The Dow Jones Industrial Average fell 807.77 points, or 2.78 per cent, to close at 28,292.73, the S&P 500 lost 125.78 points, or 3.51 per cent, to 3,455.06 and the Nasdaq Composite dropped 598.34 points, or 4.96 per cent, to 11,458.10.

Earlier in the day, data showed the number of Americans filing new claims for unemployment benefits amid the coronavirus pandemic fell more than expected last week, but remained high. The next big data focus for investors is Friday morning’s monthly payrolls report.

Separately, a survey showed US services industry growth slowed in August, likely as the boost from the reopening of businesses and fiscal stimulus faded.
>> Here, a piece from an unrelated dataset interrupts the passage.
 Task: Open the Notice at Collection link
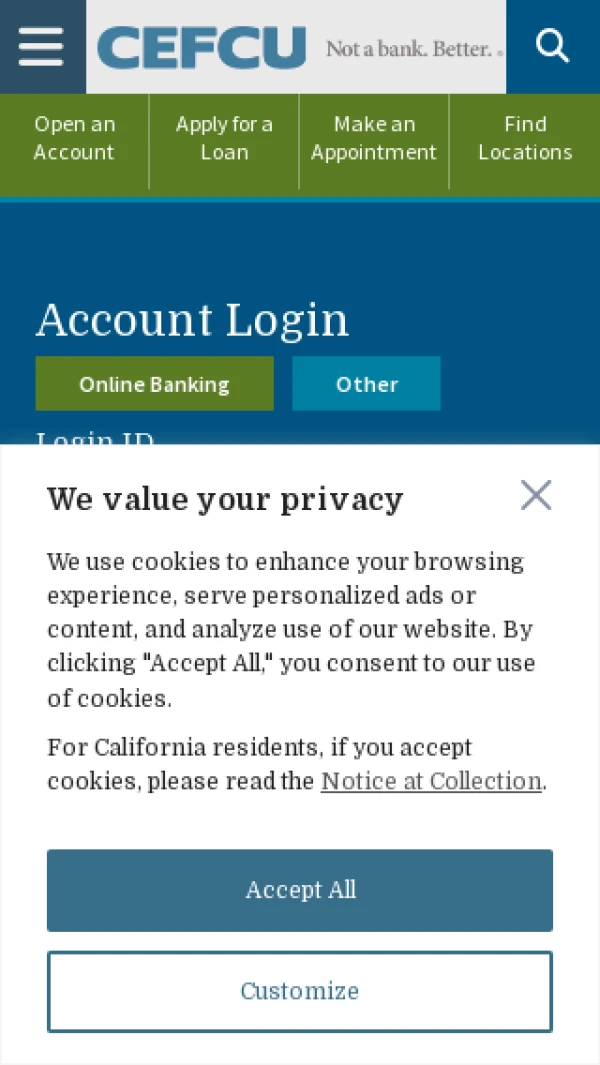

On the ASX, big miners could not escape the market’s downward momentum. BHP dropped 3.24 per cent to $36.39, Rio Tinto shed 2.38 per cent to $95.97 and Fortescue lost 2.53 per cent to $17.68.

Among the big banks, ANZ slipped 2.5 per cent to $17.91, Commonwealth Bank declined by 1.78 per cent to $66.96, NAB fell 2.57 per cent to $17.43 and Westpac was lower by 2.44 per cent to $17.17.

The bosses of the banks are speaking to a Senate inquiry on Friday about the economic effects of the pandemic.

ANZ chief executive Shayne Elliott expects banks to feel the worst of the coronavirus pandemic in the middle of next year.

He believes the economy will be at its low point between now and the end of 2020, which will flow on to the banking sector.

Elsewhere, online shopping business Kogan had one of the biggest losses, down 10.84 per cent to $19.32.

Fellow tech sector company Afterpay was lower by 5.63 per cent to $79.07.

The Aussie dollar was buying 72.74 US cents at 1200 AEST, lower from 73.09 US cents at the close on Thursday.